RECORDS FOR THE TASK:
Begin
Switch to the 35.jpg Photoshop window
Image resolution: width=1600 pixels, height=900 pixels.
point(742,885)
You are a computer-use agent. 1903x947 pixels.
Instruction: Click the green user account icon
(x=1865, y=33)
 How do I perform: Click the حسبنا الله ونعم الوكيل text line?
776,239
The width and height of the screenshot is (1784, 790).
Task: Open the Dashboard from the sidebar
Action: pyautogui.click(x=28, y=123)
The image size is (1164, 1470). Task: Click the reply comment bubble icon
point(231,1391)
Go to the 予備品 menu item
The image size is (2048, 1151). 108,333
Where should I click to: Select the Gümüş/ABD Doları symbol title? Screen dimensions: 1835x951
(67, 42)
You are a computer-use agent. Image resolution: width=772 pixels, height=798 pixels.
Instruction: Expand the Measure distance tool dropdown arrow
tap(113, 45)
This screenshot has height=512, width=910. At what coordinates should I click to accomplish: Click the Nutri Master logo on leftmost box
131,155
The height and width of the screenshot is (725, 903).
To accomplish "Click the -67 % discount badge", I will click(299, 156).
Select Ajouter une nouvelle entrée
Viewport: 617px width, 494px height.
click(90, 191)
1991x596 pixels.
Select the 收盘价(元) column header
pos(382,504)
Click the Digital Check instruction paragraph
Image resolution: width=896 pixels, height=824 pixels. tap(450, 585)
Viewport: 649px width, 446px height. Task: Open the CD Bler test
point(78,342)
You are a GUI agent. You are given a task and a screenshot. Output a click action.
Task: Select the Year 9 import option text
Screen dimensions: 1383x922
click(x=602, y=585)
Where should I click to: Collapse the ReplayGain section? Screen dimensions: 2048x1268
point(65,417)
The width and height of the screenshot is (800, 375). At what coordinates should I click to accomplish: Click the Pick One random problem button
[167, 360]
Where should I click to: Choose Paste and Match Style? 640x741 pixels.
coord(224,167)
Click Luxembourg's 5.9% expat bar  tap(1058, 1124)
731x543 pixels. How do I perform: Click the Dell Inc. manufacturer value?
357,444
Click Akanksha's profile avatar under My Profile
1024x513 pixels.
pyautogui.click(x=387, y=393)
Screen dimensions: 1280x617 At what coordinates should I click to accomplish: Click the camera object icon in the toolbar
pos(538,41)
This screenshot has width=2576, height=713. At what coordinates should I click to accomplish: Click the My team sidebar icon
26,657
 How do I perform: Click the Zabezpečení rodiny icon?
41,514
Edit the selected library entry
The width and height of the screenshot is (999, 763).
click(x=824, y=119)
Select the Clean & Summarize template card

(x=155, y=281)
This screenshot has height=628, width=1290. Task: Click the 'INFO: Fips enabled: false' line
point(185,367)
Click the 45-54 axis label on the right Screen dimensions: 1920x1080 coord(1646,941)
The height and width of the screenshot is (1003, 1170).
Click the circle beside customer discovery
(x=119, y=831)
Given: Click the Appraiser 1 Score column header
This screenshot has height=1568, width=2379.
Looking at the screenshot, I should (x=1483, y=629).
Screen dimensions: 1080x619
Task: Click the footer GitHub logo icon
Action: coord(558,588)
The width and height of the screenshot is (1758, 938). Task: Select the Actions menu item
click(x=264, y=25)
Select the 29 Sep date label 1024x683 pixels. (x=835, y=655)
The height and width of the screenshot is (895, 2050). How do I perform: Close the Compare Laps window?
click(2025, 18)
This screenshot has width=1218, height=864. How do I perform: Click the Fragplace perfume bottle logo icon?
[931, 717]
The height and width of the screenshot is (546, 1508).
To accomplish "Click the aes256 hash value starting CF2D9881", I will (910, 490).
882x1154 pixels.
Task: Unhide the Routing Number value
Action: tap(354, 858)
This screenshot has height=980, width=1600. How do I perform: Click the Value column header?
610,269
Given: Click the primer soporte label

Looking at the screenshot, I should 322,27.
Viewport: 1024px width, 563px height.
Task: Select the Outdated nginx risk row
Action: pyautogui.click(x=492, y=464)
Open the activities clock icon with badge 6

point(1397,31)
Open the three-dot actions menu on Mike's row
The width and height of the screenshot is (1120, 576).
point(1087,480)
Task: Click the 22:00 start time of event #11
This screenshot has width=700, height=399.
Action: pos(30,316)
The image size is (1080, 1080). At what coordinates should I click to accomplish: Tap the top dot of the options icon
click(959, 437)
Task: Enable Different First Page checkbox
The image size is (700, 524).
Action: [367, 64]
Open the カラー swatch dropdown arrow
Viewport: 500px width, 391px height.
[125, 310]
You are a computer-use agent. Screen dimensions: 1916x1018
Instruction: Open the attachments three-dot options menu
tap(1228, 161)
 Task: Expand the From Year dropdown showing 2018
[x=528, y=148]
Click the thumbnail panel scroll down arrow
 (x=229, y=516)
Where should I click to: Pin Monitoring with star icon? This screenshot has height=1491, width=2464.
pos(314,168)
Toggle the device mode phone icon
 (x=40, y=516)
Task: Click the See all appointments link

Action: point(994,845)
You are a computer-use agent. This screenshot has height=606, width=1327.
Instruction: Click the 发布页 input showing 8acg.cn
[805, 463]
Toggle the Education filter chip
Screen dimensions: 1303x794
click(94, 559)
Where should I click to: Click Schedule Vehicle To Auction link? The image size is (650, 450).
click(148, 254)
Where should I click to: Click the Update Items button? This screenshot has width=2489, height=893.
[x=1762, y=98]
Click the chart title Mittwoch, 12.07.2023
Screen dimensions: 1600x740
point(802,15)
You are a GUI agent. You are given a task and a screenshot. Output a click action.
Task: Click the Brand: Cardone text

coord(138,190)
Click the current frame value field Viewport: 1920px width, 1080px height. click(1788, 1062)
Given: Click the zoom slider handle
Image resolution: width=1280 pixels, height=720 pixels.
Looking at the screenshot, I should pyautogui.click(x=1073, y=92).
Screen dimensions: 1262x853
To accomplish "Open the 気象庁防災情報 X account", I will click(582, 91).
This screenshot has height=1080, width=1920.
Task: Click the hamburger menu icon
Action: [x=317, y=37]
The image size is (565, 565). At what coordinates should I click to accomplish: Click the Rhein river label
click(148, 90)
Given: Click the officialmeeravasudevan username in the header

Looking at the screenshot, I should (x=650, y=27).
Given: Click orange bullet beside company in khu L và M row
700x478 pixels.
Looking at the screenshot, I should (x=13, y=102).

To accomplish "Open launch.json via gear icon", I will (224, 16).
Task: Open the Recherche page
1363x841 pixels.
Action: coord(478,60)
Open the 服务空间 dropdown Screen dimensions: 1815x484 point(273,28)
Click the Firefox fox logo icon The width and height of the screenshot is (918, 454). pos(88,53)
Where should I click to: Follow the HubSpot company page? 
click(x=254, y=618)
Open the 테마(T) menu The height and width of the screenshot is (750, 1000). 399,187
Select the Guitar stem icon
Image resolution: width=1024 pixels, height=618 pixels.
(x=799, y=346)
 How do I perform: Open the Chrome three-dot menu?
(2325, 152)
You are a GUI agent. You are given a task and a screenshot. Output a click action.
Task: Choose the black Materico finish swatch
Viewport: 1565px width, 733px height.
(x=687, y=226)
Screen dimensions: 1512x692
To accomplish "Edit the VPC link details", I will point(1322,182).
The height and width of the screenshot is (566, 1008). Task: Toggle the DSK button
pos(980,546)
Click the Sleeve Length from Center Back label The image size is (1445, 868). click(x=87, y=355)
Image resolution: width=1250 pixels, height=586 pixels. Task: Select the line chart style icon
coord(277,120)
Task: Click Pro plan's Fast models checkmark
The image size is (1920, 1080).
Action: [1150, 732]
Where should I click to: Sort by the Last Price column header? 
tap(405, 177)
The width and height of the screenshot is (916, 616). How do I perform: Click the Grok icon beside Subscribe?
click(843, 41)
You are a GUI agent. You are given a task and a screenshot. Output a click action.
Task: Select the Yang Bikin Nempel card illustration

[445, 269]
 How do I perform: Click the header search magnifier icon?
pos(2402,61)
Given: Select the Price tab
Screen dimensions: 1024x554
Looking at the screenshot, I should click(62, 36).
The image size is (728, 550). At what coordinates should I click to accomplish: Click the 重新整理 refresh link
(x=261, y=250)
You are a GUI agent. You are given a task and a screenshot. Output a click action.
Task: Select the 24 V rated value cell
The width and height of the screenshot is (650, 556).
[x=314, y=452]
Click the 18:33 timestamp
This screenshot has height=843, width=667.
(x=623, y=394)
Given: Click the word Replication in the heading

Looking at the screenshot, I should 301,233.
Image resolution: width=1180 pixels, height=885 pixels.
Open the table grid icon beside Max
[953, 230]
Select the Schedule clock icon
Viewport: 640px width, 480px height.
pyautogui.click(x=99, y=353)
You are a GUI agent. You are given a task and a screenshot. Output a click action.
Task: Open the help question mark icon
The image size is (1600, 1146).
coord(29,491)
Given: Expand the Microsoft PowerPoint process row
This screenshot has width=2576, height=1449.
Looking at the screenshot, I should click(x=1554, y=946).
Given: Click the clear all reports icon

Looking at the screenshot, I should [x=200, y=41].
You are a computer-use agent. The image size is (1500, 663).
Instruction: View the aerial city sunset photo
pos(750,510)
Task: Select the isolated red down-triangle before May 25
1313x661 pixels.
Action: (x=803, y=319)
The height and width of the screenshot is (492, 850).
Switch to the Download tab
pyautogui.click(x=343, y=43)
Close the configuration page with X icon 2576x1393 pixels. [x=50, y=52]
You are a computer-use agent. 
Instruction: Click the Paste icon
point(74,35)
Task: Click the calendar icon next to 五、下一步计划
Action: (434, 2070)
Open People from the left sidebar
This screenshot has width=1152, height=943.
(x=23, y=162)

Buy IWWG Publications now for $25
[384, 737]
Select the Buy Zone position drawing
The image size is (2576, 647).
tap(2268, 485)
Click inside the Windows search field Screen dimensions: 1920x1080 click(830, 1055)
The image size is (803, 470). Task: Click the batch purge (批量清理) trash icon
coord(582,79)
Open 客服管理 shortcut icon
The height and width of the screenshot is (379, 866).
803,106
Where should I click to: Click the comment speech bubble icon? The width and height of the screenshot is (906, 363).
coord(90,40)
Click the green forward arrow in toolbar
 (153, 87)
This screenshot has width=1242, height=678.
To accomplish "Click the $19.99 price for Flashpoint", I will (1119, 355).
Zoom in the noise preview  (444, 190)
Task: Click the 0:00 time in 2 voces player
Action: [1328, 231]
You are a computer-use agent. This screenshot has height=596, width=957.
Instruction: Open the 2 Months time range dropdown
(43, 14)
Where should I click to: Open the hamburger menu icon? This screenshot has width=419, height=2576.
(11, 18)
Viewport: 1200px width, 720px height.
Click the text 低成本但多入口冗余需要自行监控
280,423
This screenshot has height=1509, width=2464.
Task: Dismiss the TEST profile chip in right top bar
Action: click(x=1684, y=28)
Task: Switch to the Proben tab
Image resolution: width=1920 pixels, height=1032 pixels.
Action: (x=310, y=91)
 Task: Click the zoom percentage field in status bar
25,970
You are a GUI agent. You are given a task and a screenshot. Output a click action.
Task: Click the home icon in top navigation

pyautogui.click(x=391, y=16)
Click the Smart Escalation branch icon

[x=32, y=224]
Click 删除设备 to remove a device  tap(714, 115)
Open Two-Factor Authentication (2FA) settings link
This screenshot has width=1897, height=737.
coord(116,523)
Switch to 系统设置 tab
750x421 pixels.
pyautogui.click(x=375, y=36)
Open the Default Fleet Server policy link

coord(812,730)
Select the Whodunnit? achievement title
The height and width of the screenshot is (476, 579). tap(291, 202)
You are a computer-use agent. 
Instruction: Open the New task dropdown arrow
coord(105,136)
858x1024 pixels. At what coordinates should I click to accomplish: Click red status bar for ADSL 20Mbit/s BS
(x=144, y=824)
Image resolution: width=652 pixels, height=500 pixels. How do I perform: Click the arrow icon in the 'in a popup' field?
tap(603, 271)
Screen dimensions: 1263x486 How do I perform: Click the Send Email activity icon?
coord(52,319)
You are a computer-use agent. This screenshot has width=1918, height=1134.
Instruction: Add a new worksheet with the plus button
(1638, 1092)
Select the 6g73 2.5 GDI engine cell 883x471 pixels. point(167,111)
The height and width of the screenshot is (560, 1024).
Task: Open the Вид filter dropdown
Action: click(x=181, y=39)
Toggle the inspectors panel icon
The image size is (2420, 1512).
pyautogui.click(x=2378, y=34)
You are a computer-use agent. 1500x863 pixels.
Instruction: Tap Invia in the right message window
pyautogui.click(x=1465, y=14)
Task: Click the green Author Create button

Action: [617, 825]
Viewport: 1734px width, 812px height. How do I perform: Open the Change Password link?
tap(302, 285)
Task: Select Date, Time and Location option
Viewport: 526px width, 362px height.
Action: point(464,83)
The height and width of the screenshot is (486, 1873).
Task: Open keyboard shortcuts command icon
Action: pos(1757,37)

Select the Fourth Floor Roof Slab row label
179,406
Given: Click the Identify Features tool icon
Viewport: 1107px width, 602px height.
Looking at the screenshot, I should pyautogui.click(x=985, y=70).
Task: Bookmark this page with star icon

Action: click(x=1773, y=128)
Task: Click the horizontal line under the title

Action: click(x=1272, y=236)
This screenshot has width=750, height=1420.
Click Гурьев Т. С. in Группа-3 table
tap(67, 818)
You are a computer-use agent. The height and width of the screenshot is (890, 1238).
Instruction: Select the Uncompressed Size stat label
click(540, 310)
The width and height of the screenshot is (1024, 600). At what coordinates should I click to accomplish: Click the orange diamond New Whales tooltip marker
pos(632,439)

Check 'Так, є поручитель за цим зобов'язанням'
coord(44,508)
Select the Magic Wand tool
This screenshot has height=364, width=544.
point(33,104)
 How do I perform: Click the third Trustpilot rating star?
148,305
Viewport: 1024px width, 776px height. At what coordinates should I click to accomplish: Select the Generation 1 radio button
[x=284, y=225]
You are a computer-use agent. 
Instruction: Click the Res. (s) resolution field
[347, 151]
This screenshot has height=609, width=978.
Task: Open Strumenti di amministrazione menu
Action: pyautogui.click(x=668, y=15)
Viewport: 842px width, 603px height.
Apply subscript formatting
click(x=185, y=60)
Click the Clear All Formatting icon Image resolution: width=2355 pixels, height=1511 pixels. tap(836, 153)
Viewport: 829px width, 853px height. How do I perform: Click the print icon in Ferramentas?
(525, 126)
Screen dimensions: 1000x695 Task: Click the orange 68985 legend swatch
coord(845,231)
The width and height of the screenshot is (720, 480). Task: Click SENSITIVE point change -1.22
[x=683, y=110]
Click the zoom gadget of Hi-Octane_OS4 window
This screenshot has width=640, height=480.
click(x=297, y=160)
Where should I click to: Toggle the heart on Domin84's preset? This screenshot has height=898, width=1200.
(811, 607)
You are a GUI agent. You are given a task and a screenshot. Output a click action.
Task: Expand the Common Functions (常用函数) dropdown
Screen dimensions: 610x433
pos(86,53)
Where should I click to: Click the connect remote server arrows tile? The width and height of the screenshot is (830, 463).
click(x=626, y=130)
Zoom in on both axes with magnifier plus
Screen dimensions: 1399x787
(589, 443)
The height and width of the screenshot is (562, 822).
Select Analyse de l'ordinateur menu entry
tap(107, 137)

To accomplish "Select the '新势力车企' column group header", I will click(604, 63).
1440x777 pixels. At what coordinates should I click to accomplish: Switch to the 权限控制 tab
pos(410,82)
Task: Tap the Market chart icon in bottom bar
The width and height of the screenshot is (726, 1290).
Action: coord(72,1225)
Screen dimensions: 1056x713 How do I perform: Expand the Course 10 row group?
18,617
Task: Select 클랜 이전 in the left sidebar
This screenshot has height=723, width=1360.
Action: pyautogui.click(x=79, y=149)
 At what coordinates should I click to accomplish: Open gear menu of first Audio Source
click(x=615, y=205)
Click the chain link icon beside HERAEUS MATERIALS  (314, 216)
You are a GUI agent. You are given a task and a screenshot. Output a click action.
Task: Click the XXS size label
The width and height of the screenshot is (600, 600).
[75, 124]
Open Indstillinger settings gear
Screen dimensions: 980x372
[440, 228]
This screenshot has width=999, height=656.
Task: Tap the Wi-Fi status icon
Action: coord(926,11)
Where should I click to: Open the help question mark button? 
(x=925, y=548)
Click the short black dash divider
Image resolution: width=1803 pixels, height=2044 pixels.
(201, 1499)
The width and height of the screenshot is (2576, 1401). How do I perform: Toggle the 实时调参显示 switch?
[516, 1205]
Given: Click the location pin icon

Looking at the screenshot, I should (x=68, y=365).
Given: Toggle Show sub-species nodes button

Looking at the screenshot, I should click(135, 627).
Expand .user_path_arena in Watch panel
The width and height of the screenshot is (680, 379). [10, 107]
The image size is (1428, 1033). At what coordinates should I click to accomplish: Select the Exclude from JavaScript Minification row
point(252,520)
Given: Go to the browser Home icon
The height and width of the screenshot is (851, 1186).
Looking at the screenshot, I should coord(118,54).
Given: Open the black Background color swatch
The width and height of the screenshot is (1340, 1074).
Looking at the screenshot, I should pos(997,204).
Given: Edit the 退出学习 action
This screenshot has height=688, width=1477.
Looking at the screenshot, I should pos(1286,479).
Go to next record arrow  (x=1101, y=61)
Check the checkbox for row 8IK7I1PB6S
End
Copy the rows word for word, from the line with "Screen dimensions: 1056x713" to the line with "point(252,520)".

FINAL RESULT:
Screen dimensions: 1056x713 How do I perform: Expand the Course 10 row group?
18,617
Task: Select 클랜 이전 in the left sidebar
This screenshot has height=723, width=1360.
Action: pyautogui.click(x=79, y=149)
 At what coordinates should I click to accomplish: Open gear menu of first Audio Source
click(x=615, y=205)
Click the chain link icon beside HERAEUS MATERIALS  (314, 216)
You are a GUI agent. You are given a task and a screenshot. Output a click action.
Task: Click the XXS size label
The width and height of the screenshot is (600, 600).
[75, 124]
Open Indstillinger settings gear
Screen dimensions: 980x372
[440, 228]
This screenshot has width=999, height=656.
Task: Tap the Wi-Fi status icon
Action: coord(926,11)
Where should I click to: Open the help question mark button? 
(x=925, y=548)
Click the short black dash divider
Image resolution: width=1803 pixels, height=2044 pixels.
(201, 1499)
The width and height of the screenshot is (2576, 1401). How do I perform: Toggle the 实时调参显示 switch?
[516, 1205]
Given: Click the location pin icon

Looking at the screenshot, I should (x=68, y=365).
Given: Toggle Show sub-species nodes button

Looking at the screenshot, I should click(135, 627).
Expand .user_path_arena in Watch panel
The width and height of the screenshot is (680, 379). [10, 107]
The image size is (1428, 1033). At what coordinates should I click to accomplish: Select the Exclude from JavaScript Minification row
point(252,520)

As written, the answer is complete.